Your goal:
Below is the data. Give it again, complete and exact.
*** Opening Task inputs ***
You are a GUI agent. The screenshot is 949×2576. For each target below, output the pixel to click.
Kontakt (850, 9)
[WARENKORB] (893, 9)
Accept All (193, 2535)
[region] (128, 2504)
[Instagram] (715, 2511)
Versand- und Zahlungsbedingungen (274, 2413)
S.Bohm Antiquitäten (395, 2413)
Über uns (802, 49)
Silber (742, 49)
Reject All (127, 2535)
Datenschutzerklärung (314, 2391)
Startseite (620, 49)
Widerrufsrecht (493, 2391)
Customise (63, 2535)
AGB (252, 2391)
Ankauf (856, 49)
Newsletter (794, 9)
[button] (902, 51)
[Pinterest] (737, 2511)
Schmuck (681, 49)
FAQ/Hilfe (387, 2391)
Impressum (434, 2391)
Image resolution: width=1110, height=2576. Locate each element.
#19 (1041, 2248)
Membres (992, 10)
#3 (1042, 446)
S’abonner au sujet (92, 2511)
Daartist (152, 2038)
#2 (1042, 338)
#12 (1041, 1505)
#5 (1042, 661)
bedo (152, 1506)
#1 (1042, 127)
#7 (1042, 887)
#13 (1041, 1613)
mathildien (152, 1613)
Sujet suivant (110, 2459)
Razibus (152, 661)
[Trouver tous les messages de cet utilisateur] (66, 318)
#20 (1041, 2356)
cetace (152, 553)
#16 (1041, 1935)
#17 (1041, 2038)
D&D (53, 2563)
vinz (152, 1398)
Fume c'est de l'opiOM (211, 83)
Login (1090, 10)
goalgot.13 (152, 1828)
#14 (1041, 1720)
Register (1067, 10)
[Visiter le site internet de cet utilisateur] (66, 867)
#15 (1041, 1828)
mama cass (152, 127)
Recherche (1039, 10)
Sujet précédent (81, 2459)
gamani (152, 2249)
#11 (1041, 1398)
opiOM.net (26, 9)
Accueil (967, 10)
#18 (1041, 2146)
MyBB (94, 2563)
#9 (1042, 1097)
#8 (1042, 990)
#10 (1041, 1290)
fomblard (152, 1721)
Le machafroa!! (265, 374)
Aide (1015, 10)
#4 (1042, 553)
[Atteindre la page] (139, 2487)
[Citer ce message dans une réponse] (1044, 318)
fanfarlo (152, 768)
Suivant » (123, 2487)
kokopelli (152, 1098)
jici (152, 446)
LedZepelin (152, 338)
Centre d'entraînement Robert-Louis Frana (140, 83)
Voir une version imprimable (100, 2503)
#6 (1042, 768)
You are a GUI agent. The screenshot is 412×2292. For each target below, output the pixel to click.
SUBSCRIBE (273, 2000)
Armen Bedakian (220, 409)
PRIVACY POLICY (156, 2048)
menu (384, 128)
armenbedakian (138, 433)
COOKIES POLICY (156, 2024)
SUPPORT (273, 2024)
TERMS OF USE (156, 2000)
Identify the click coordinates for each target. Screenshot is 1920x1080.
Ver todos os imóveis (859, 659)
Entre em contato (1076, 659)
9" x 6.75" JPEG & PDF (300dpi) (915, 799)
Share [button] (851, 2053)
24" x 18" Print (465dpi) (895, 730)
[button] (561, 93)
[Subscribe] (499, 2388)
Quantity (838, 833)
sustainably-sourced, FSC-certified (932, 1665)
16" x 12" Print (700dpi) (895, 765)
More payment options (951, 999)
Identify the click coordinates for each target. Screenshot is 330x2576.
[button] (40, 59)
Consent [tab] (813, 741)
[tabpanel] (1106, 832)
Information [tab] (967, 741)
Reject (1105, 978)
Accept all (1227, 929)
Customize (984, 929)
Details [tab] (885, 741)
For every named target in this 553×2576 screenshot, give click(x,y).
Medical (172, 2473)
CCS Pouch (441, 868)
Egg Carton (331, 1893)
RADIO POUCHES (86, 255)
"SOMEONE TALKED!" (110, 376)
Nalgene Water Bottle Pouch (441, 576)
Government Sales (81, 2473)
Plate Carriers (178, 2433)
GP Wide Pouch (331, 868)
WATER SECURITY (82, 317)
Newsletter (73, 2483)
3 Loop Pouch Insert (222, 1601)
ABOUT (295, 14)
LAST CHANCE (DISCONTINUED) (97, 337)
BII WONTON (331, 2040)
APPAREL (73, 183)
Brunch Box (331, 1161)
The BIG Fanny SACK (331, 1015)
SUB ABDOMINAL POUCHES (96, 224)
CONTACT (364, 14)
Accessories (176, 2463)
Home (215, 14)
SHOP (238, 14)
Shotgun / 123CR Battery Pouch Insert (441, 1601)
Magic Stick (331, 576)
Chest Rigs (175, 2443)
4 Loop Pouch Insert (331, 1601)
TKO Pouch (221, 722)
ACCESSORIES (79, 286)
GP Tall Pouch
*** Closing Task inputs ***
Task response:
You are a GUI agent. The screenshot is 949×2576. For each target below, output the pixel to click.
Kontakt (850, 9)
[WARENKORB] (893, 9)
Accept All (193, 2535)
[region] (128, 2504)
[Instagram] (715, 2511)
Versand- und Zahlungsbedingungen (274, 2413)
S.Bohm Antiquitäten (395, 2413)
Über uns (802, 49)
Silber (742, 49)
Reject All (127, 2535)
Datenschutzerklärung (314, 2391)
Startseite (620, 49)
Widerrufsrecht (493, 2391)
Customise (63, 2535)
AGB (252, 2391)
Ankauf (856, 49)
Newsletter (794, 9)
[button] (902, 51)
[Pinterest] (737, 2511)
Schmuck (681, 49)
FAQ/Hilfe (387, 2391)
Impressum (434, 2391)
Image resolution: width=1110, height=2576. Locate each element.
#19 (1041, 2248)
Membres (992, 10)
#3 (1042, 446)
S’abonner au sujet (92, 2511)
Daartist (152, 2038)
#2 (1042, 338)
#12 (1041, 1505)
#5 (1042, 661)
bedo (152, 1506)
#1 (1042, 127)
#7 (1042, 887)
#13 (1041, 1613)
mathildien (152, 1613)
Sujet suivant (110, 2459)
Razibus (152, 661)
[Trouver tous les messages de cet utilisateur] (66, 318)
#20 (1041, 2356)
cetace (152, 553)
#16 (1041, 1935)
#17 (1041, 2038)
D&D (53, 2563)
vinz (152, 1398)
Fume c'est de l'opiOM (211, 83)
Login (1090, 10)
goalgot.13 (152, 1828)
#14 (1041, 1720)
Register (1067, 10)
[Visiter le site internet de cet utilisateur] (66, 867)
#15 (1041, 1828)
mama cass (152, 127)
Recherche (1039, 10)
Sujet précédent (81, 2459)
gamani (152, 2249)
#11 (1041, 1398)
opiOM.net (26, 9)
Accueil (967, 10)
#18 (1041, 2146)
MyBB (94, 2563)
#9 (1042, 1097)
#8 (1042, 990)
#10 (1041, 1290)
fomblard (152, 1721)
Le machafroa!! (265, 374)
Aide (1015, 10)
#4 (1042, 553)
[Atteindre la page] (139, 2487)
[Citer ce message dans une réponse] (1044, 318)
fanfarlo (152, 768)
Suivant » (123, 2487)
kokopelli (152, 1098)
jici (152, 446)
LedZepelin (152, 338)
Centre d'entraînement Robert-Louis Frana (140, 83)
Voir une version imprimable (100, 2503)
#6 (1042, 768)
You are a GUI agent. The screenshot is 412×2292. For each target below, output the pixel to click.
SUBSCRIBE (273, 2000)
Armen Bedakian (220, 409)
PRIVACY POLICY (156, 2048)
menu (384, 128)
armenbedakian (138, 433)
COOKIES POLICY (156, 2024)
SUPPORT (273, 2024)
TERMS OF USE (156, 2000)
Identify the click coordinates for each target. Screenshot is 1920x1080.
Ver todos os imóveis (859, 659)
Entre em contato (1076, 659)
9" x 6.75" JPEG & PDF (300dpi) (915, 799)
Share [button] (851, 2053)
24" x 18" Print (465dpi) (895, 730)
[button] (561, 93)
[Subscribe] (499, 2388)
Quantity (838, 833)
sustainably-sourced, FSC-certified (932, 1665)
16" x 12" Print (700dpi) (895, 765)
More payment options (951, 999)
Identify the click coordinates for each target. Screenshot is 330x2576.
[button] (40, 59)
Consent [tab] (813, 741)
[tabpanel] (1106, 832)
Information [tab] (967, 741)
Reject (1105, 978)
Accept all (1227, 929)
Customize (984, 929)
Details [tab] (885, 741)
For every named target in this 553×2576 screenshot, give click(x,y).
Medical (172, 2473)
CCS Pouch (441, 868)
Egg Carton (331, 1893)
RADIO POUCHES (86, 255)
"SOMEONE TALKED!" (110, 376)
Nalgene Water Bottle Pouch (441, 576)
Government Sales (81, 2473)
Plate Carriers (178, 2433)
GP Wide Pouch (331, 868)
WATER SECURITY (82, 317)
Newsletter (73, 2483)
3 Loop Pouch Insert (222, 1601)
ABOUT (295, 14)
LAST CHANCE (DISCONTINUED) (97, 337)
BII WONTON (331, 2040)
APPAREL (73, 183)
Brunch Box (331, 1161)
The BIG Fanny SACK (331, 1015)
SUB ABDOMINAL POUCHES (96, 224)
CONTACT (364, 14)
Accessories (176, 2463)
Home (215, 14)
SHOP (238, 14)
Shotgun / 123CR Battery Pouch Insert (441, 1601)
Magic Stick (331, 576)
Chest Rigs (175, 2443)
4 Loop Pouch Insert (331, 1601)
TKO Pouch (221, 722)
ACCESSORIES (79, 286)
GP Tall Pouch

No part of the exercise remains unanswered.